Miss Hellman attended the picture’s casting sessions but failed to protest any of the choices until after the film was released. Walter Huston and Ann Harding, whom Warners had just starred in Mission to Moscow, headed an all-American company of actors. A handsome, dark-haired newcomer, just seventeen, named Farley Granger was hired to play Damian opposite Teresa Wright. Only days before filming—after rehearsals and costume fittings—Goldwyn’s only contract star broke it to the producer that she was pregnant. Goldwyn always suspected Niven Busch, whom he had recently fired, of inseminating her just so she would not have to play so small a part in the picture. Goldwyn borrowed Darryl Zanuck’s latest discovery, Anne Baxter, for the role. He hired Aaron Copland to write the music and Ira Gershwin the lyrics for several folk songs. Again Miss Hellman expressed nothing less than pleasure at the choices. She would have been welcome on the set, to speak her piece at any time; but Hellman stayed away for the entire shoot.

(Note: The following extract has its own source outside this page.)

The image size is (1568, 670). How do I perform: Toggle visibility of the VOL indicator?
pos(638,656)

At the end of production, Goldwyn saw an assembly of a scene he felt needed to be reshot and rewritten. He asked Frances to contact Miss Hellman. After three weeks with no response to her letter, Frances asserted herself more aggressively. “WE FEEL VERY STRONGLY THAT A FEW SCENES SHOULD BE ADDED IN ORDER TO CLEAR UP LAST PART OF PICTURE,” she wired on July 10. “COULD YOU POSSIBLY COME OUT IMMEDIATELY TO SEE IT. YOU WILL THEN I’M SURE SEE WHAT’S NEEDED AS I KNOW IF YOU DO ONE WEEK’S WORK THIS WILL BE THE BEST PICTURE YOU OR SAM EVER HAD.”

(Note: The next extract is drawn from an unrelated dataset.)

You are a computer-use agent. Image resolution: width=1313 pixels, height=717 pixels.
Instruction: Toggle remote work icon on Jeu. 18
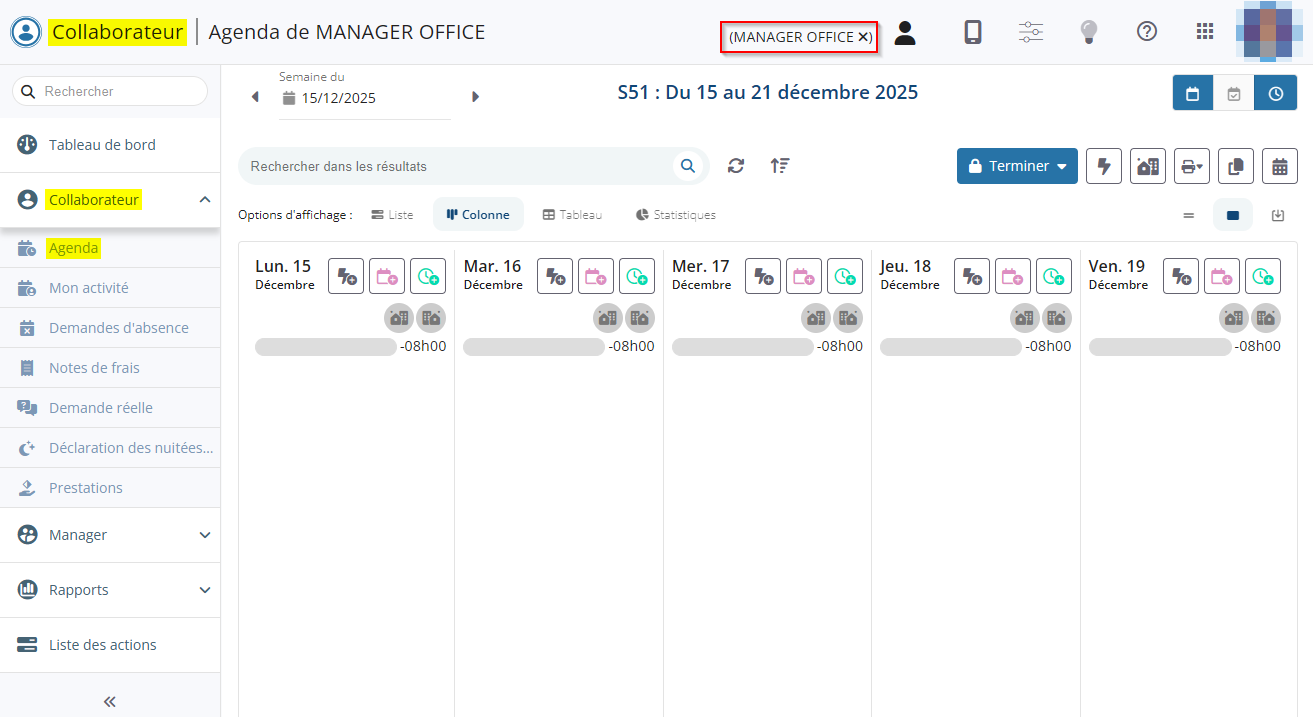[x=1024, y=318]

Hellman went west. Forty minutes into the rough cut of the film, she started to cry, first quietly to herself, then histrionically. “Shut up, shut up, shut up!” Goldwyn yelled. “How dare you cry!”
“Don’t tell me when to cry,” Hellman replied. “You’ve turned it into junk.” Over the next few minutes, the film still running before them, the two argued so violently that the projectionist came out of his booth to prevent mayhem. “You let Milestone turn this into a piece of junk!” she screamed. “It will be a huge flop, which it deserves to be.” She insisted she was through listening to Goldwyn ever again. She returned to her hotel room, where, as she remembered, she cried all day.

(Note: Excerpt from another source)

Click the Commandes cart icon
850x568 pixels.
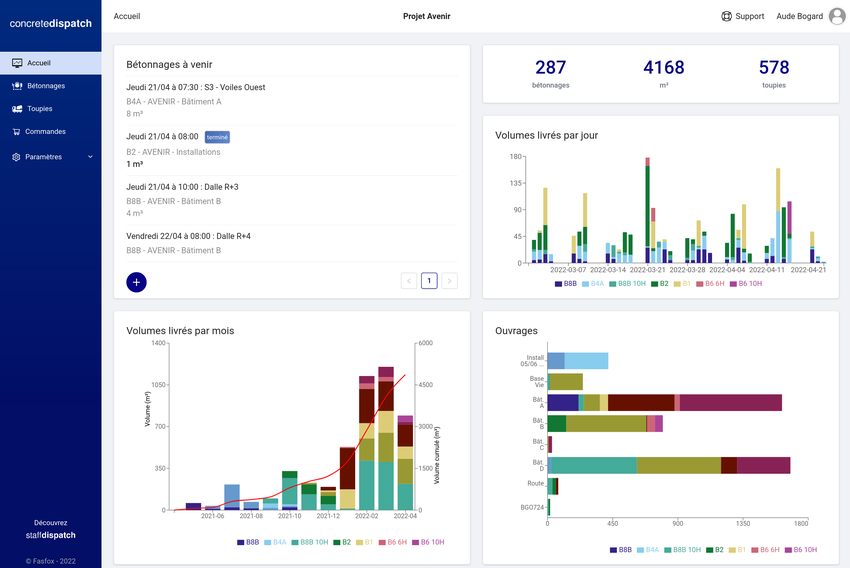tap(17, 132)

At five o‘clock, Goldwyn’s secretary called Miss Hellman to say her boss had gone home and wished to see her. A taxi drove her to Laurel Lane and waited for her in the large courtyard. As she entered the house, Goldwyn shouted, “I hear you tell people that Teresa Wright was your discovery!”
“What does this have to do with anything?” she asked.
“Answer my question,” he demanded.
“No,” she said. “I will not answer any questions. I told you this afternoon, I take no more orders from you. Ever.”
Goldwyn commanded her to leave. “I will not get out of this house,” she said, “until you have left this room.” All the color draining from his face, he reissued his order. She restated hers. They stared each other down, and he blinked first, crying out for Frances. She ran into the room, trying to make peace, and he stormed up the stairs. Upon his exit, Hellman walked out the front door.
A few weeks later, many people walked out of the preview of The North Star in Inglewood. But that did not shake Goldwyn’s confidence in the film. He pleaded with Charles Skouras to help him get bookings in Los Angeles theaters before the first of the year, because “THIS PICTURE HAS GREAT CHANCE OF RECEIVING ACADEMY AWARD.” In setting up a screening for Arthur Sulzberger in New York, he unabashedly referred to the film as a “classic.”
The North Star opened in early November 1943, at a time when political convictions often ruled reviewers’ sensibilities. Most of the New York press found the picture moving enough to compensate for what Bosley Crowther in the New York Times called its “departures from reality.” Henry Luce was mad for the picture, and Time called it a “cinemilestone.”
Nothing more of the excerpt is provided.